### WORK TO BE COMPLETED
Two lines in the listing below mark the span: one contains "Τριμήνου (35, 1198)" and one contains "Ξεκλείδωμα (90, 312)". Reproduce both of them and everything between, exactly.

[Opening SOURCE INFORMATION section]

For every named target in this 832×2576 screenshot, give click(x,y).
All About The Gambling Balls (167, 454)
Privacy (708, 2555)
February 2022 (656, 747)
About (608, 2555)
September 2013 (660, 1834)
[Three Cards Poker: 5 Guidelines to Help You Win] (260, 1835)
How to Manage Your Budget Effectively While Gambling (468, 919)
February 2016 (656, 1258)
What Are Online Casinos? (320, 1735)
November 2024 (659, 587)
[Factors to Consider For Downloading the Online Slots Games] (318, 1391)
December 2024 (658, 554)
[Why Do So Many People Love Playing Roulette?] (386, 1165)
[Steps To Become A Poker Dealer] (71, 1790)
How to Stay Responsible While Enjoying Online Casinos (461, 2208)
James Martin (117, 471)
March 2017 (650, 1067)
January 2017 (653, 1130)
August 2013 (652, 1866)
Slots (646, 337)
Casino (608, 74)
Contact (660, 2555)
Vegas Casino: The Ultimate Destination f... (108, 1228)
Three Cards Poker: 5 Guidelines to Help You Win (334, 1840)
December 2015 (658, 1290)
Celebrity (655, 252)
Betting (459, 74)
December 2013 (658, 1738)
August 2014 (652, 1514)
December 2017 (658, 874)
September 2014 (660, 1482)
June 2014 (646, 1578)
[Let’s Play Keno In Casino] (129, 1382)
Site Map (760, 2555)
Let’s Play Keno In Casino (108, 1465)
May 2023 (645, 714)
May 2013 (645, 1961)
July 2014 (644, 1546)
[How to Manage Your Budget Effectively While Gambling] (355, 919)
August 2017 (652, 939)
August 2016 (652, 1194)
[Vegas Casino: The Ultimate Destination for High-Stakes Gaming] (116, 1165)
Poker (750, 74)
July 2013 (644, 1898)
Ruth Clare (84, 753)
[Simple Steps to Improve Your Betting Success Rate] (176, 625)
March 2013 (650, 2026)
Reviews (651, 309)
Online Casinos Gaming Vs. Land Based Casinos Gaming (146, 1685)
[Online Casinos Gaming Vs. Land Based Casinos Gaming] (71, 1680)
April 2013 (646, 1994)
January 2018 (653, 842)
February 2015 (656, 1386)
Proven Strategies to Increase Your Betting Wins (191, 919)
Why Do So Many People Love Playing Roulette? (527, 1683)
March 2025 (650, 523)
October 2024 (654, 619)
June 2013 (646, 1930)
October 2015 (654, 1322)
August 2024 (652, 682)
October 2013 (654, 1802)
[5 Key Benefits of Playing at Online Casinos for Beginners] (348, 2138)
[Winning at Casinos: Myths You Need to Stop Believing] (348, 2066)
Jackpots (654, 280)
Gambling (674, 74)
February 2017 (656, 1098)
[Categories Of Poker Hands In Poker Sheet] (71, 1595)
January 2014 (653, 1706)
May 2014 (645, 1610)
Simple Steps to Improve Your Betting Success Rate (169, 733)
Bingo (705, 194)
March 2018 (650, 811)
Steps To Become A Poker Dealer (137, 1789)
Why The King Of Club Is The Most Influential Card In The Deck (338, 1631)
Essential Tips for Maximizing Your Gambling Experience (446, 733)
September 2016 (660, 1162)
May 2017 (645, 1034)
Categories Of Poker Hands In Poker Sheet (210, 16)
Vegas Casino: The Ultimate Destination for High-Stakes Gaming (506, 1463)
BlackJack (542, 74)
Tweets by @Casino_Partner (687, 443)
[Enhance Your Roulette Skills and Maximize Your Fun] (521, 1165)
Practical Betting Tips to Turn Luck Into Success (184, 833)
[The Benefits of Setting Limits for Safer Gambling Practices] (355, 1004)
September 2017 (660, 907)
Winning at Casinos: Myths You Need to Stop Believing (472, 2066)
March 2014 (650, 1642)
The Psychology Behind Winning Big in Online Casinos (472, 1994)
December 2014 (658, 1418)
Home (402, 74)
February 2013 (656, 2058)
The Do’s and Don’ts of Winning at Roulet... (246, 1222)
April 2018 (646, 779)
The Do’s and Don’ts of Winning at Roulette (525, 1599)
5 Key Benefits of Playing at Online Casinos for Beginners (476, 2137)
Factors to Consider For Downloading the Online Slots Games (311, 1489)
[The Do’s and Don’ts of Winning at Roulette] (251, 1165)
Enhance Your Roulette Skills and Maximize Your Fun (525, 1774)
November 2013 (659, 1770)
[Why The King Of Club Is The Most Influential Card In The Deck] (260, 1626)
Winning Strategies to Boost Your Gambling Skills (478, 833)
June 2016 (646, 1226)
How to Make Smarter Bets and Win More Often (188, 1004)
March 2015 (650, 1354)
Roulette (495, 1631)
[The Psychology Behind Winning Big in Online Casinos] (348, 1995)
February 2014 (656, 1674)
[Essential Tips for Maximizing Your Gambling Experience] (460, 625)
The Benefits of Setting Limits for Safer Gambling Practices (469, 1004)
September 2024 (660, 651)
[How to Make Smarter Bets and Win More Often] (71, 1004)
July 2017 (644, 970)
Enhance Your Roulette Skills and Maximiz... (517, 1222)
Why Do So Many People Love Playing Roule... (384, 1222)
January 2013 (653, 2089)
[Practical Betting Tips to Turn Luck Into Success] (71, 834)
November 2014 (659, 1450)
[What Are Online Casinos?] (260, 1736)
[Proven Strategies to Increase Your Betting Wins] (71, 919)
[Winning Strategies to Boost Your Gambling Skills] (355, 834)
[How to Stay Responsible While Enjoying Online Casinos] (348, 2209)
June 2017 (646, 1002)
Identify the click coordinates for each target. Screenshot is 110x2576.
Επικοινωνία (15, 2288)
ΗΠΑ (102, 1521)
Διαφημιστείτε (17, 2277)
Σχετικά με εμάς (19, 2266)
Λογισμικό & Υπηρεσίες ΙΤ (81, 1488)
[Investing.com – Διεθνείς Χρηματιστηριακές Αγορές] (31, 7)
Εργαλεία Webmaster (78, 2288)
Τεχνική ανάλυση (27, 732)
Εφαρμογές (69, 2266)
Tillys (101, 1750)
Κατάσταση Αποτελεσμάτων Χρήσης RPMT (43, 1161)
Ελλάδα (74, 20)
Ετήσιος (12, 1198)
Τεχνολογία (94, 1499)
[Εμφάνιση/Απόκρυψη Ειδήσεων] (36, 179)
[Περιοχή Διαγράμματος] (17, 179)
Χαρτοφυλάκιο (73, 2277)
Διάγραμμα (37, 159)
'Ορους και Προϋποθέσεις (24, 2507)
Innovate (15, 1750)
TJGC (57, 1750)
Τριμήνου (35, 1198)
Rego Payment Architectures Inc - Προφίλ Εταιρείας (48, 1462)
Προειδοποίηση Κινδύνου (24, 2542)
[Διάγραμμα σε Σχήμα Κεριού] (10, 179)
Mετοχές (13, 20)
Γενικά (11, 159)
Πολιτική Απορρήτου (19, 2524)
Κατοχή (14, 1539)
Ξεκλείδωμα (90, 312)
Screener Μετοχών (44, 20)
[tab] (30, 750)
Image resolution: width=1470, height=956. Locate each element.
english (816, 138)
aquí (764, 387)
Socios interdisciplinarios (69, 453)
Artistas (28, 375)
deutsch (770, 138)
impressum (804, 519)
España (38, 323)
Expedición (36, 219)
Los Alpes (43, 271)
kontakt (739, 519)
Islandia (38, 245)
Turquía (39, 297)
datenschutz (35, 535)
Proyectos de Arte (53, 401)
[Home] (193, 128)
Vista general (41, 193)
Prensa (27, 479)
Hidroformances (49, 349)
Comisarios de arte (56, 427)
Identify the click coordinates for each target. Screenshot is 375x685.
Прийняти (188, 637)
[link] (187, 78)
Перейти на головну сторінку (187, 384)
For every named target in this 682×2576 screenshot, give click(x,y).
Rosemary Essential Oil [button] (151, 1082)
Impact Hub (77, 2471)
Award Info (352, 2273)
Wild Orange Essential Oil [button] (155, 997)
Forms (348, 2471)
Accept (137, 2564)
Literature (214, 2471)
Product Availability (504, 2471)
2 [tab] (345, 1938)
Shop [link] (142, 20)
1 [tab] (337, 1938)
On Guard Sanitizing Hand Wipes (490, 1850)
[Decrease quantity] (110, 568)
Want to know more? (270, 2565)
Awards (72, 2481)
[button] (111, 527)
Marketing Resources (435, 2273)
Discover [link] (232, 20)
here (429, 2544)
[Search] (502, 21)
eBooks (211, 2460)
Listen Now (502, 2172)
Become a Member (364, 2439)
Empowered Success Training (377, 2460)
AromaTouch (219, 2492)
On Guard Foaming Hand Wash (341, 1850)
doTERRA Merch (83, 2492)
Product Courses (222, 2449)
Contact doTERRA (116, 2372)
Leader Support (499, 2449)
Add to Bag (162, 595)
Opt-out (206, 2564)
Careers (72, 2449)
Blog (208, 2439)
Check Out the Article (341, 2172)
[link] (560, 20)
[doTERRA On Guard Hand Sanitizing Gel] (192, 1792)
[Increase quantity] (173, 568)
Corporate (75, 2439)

[Closing SOURCE INFORMATION section]

### OUTPUT FOR THIS EXERCISE
Τριμήνου (35, 1198)
Rego Payment Architectures Inc - Προφίλ Εταιρείας (48, 1462)
Προειδοποίηση Κινδύνου (24, 2542)
[Διάγραμμα σε Σχήμα Κεριού] (10, 179)
Mετοχές (13, 20)
Γενικά (11, 159)
Πολιτική Απορρήτου (19, 2524)
Κατοχή (14, 1539)
Ξεκλείδωμα (90, 312)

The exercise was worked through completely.